En tres largos años de escritura, investigación, recopilación de recetas y un sinfín de anécdotas se fue procesando el material. “La fermentación fue total. El proyecto se cocinó a fuego lento y cuajaron más de 400 páginas cargadas de innovación, pasión y mucho amor. Como una obra de arquitectura”, se regocija.
Para Battellini no es solo un libro sobre quesos, es la crónica de una familia que ha encontrado su lugar en el mundo. En detalle, está dividido en tres partes. A la primera la llamó el anteproyecto, donde está la historia del emprendimiento del matrimonio; a la segunda la denominó el proyecto que cuenta cómo se hacen 25 quesos de su autoría y como una obra de arquitectura, tiene planos, croquis y dibujos y; la tercera que se llama la obra contiene recetas de los mejores chefs donde la estrella del plato son sus productos: “Fue jugar con los dos mundos, el de la arquitectura y el de los quesos”.
Por sus tiempos acotados, no pudo asistir a Riad, en su representación fue el embajador de Uruguay en ese país. Pero desde su chacra recibió la mejor de las noticias: que su libro había ganado el primer premio “Best in the World” en la categoría Dairy & Cheese Books.
“Es como el Oscar de los libros de gastronomía. Todavía no termino de caer, fue un shock maravilloso, sumado a los interminables llamados de todos lados, felicitándonos y pidiéndonos traducciones en otros idiomas. Y ahora ¿qué? Este libro es como un hijo que nació, ahora es momento de disfrutarlo y mostrarlo orgulloso, obviamente sin descuidar mis quesos”, indica.

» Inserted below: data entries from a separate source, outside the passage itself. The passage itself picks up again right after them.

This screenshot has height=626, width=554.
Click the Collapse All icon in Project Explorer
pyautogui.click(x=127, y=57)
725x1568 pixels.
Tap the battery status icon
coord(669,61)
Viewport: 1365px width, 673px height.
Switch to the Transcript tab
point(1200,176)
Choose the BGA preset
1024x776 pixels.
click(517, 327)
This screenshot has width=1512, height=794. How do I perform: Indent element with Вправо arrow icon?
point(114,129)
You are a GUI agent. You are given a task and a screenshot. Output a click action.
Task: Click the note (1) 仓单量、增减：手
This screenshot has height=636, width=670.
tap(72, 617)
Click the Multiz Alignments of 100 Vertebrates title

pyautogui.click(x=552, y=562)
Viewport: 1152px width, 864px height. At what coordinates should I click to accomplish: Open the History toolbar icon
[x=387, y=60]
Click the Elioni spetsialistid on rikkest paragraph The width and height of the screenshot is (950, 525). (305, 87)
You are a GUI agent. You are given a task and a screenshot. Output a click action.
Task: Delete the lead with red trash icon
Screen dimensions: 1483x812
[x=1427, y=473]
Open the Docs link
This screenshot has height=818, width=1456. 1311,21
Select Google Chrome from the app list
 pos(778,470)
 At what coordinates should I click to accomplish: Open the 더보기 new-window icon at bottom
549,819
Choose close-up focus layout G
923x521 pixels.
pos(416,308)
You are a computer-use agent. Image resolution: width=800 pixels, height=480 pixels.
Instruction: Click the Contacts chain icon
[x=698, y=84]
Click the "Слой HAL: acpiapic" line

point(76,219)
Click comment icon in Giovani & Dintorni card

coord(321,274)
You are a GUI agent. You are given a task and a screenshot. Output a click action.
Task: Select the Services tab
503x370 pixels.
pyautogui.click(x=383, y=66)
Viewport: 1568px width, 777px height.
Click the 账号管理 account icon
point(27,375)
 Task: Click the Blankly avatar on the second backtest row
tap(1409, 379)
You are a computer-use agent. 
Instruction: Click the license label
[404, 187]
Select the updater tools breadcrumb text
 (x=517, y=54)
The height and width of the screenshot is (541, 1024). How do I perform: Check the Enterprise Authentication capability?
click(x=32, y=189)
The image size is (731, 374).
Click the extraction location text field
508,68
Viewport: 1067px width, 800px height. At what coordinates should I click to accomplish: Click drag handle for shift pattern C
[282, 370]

Para el futuro no se imagina mucho más allá. “Soy de mirar el presente y no programar. Siempre me dejé llevar por señales, olfateando hacia adonde ir. Nunca tuve miedo de dar cinco pasos para atrás para luego arrancar 10 hacia adelante. Soy muy espontáneo y siempre hice camino al andar. Creo que con ese rumbo continuaré”, finaliza.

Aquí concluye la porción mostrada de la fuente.